• Word and element locating data:
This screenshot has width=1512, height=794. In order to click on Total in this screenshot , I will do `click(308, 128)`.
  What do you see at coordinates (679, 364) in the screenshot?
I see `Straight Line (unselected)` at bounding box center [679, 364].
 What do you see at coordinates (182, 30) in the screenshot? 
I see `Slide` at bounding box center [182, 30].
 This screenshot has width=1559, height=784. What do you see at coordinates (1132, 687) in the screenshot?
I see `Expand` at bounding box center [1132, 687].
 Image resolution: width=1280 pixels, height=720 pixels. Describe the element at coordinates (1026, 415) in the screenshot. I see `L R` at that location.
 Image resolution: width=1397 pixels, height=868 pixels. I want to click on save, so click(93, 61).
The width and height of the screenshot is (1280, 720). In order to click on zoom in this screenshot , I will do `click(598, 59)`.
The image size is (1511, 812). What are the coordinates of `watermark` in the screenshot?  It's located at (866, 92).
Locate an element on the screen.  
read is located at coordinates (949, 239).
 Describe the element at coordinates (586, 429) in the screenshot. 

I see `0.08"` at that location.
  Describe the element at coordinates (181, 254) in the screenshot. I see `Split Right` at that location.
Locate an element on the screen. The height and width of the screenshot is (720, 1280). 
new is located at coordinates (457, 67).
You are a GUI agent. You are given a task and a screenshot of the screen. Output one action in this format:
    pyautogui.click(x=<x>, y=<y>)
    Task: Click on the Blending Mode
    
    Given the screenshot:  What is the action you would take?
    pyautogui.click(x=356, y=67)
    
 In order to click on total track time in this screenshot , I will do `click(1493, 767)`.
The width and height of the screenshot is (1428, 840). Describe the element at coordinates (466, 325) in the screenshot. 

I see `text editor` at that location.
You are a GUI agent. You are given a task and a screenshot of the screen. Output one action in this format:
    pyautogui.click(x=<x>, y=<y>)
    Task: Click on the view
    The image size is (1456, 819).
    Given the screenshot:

• YOUR OBJECTIVE: Retype the lines from the one containing "The image size is (1511, 812)." through the end of the lines, with no changes.

• SOLUTION TO THE EXERCISE:
The image size is (1511, 812). What are the coordinates of `watermark` in the screenshot?  It's located at (866, 92).
Locate an element on the screen.  
read is located at coordinates (949, 239).
 Describe the element at coordinates (586, 429) in the screenshot. 

I see `0.08"` at that location.
  Describe the element at coordinates (181, 254) in the screenshot. I see `Split Right` at that location.
Locate an element on the screen. The height and width of the screenshot is (720, 1280). 
new is located at coordinates (457, 67).
You are a GUI agent. You are given a task and a screenshot of the screen. Output one action in this format:
    pyautogui.click(x=<x>, y=<y>)
    Task: Click on the Blending Mode
    
    Given the screenshot:  What is the action you would take?
    pyautogui.click(x=356, y=67)
    
 In order to click on total track time in this screenshot , I will do `click(1493, 767)`.
The width and height of the screenshot is (1428, 840). Describe the element at coordinates (466, 325) in the screenshot. 

I see `text editor` at that location.
You are a GUI agent. You are given a task and a screenshot of the screen. Output one action in this format:
    pyautogui.click(x=<x>, y=<y>)
    Task: Click on the view
    The image size is (1456, 819).
    Given the screenshot:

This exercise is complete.